Tetapi kata itu lebih dikenal dalam arti “apa
yang disampaikan Tuhan kepada nabi-nabi”. Dalam kata wahyu dengan demikian
terkandung arti penyampaian sabda Tuhan kepada orang pilihan-Nya agar diteruskan kepada umat manusia untuk
dijadikaan pegangan hidup. Sabda Tuhan itu mengandung ajaran, petunjuk dan
pedoman yng diperlukan umat manusia dalam perjalanan hidupnya baik di dunia ini
maupan di akhirat nanti.[[1]] Dalam Islam wahyu atau sabda Tuhan yang disampaikan
kepada Nabi Muhaammad SAW. Terkumpul semuanya dalam Al-Qur’an. (Harun Nasution, (1991 : 15))

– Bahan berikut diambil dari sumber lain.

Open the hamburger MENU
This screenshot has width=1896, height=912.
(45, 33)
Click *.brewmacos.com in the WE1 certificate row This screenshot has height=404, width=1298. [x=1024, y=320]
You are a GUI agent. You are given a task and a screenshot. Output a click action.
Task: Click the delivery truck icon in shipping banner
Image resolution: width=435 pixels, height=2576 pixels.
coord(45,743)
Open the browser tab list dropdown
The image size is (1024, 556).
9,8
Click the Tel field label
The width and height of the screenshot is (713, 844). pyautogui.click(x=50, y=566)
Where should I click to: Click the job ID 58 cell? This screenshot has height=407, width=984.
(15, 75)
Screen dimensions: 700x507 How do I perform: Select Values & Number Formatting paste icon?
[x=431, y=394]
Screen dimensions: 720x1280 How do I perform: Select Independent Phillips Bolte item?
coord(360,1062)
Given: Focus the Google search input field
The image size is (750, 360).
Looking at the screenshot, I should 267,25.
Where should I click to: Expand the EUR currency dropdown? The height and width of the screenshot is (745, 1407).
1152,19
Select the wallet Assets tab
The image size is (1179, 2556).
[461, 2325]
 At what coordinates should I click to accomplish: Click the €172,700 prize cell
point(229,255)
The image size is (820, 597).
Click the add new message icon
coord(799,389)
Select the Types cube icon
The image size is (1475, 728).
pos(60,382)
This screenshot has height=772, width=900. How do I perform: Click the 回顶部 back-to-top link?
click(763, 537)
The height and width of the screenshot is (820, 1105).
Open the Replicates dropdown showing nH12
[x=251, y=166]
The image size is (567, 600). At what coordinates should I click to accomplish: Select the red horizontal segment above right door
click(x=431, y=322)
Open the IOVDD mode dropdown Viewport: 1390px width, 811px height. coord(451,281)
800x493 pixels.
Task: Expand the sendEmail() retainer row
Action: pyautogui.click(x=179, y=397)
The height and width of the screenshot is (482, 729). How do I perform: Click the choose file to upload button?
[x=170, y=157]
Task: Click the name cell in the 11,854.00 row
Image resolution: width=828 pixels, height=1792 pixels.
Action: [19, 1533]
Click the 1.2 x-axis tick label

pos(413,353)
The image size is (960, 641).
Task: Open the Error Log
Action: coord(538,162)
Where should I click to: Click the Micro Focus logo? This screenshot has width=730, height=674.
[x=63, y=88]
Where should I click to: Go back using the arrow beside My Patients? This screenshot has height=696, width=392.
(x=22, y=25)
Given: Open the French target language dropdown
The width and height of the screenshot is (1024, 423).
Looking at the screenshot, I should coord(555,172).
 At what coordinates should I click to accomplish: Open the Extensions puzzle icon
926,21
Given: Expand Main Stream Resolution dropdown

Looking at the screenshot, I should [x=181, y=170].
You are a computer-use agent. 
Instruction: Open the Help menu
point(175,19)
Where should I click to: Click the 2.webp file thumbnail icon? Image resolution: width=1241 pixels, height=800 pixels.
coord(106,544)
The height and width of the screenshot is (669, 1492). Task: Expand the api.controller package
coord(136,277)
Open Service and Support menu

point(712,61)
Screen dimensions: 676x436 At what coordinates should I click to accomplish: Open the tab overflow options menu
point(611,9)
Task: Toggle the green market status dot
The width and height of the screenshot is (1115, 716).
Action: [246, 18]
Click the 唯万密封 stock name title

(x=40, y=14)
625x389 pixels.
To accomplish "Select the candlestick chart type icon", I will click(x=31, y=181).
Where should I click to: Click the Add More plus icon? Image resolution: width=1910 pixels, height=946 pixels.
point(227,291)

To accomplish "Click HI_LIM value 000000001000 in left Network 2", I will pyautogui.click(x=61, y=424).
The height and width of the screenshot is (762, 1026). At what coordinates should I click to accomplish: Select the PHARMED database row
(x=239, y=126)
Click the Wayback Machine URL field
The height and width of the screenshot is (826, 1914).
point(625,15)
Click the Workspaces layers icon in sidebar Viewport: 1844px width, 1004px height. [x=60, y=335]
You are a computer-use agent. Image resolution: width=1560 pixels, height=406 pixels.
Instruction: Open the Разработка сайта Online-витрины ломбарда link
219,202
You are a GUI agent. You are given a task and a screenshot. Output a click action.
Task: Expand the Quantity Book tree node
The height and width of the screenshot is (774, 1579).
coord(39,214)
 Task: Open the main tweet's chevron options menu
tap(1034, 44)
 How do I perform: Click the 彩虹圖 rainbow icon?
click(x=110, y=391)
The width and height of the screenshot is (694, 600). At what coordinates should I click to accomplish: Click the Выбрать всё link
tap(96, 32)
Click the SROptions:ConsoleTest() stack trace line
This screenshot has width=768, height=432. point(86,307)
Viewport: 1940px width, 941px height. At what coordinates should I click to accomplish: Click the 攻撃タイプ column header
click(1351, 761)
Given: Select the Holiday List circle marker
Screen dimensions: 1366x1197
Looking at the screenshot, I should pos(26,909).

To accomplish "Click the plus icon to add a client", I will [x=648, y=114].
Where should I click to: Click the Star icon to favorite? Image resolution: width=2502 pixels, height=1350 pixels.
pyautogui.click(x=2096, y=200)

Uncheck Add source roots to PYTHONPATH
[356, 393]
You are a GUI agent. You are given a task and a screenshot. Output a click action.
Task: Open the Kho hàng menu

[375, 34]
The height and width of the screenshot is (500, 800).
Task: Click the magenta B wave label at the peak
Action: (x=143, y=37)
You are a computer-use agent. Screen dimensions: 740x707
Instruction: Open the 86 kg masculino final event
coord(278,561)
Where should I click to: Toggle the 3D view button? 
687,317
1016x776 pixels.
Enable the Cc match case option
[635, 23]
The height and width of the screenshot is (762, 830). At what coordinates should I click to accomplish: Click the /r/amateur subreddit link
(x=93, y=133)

Karakteristik wahyu menurut DR. ABD Al-Majid
Al-Najjar, dalam bukunya Pemahaman Islam,
hal. 19 meliputi:
1.
Wahyu baik berupa Al-qur’an dan Hadits bersumber dari tuhan,
pribadi nabi Muhammad yang menyampaikan wahyu ini, memainkan peranan yang
sangat penting dalam turunnya wahyu.
2.
Wahyu merupakan perintah yang berlaku umum atas
seluruh umat manusia, tanpa mengenal ruang dan waktu, baik perintah itu
disampaikan dalam bentuk umum atau khusus.
3.
Wahyu itu adalah nash-nash yang berupa bahasa arab
dengan gaya ungkap dan gaya bahasa yang berlaku.
4.
Apa yang dibawa oleh wahyu tidak ada yang bertentangan
dengan akal, bahkan ia sejalan dengan prinsip-prinsip akal.
5.
Wahyu itu merupakan satu kesatuan yang lengkap, tidak
terpisah-pisah.
6.
Wahyu itu menegakkan hukum menurut kategori perbuatan
manusia, baik perintah maupun larangan.
7.
Sesungguhnya wahyu yang berupa Al-Qur’an dan As-Sunnah
turun secara berangsur-angsur dalam rentang waktu yang cukup panjang.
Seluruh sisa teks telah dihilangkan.